- AIM
Rewrite everything from the line containing "Tööpakkumised (1230, 1092)" down to the end of the data, keeping each request line as it is and offsetting every coordinate in the answers by adding 75.

Data records
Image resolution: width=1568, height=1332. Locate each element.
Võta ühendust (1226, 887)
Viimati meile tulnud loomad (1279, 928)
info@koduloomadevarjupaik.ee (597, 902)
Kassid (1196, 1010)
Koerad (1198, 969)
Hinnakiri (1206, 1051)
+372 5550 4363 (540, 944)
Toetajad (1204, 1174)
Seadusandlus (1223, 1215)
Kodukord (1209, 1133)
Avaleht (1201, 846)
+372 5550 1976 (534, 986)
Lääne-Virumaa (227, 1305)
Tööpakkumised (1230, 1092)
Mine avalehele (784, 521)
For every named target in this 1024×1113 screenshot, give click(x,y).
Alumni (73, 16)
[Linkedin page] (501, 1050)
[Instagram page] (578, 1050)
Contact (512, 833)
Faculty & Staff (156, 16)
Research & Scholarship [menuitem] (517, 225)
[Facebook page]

- RIGHT ANSWER
Tööpakkumised (1305, 1167)
Mine avalehele (859, 596)
For every named target in this 1024×1113 screenshot, give click(x,y).
Alumni (148, 91)
[Linkedin page] (576, 1125)
[Instagram page] (653, 1125)
Contact (587, 908)
Faculty & Staff (231, 91)
Research & Scholarship [menuitem] (592, 300)
[Facebook page]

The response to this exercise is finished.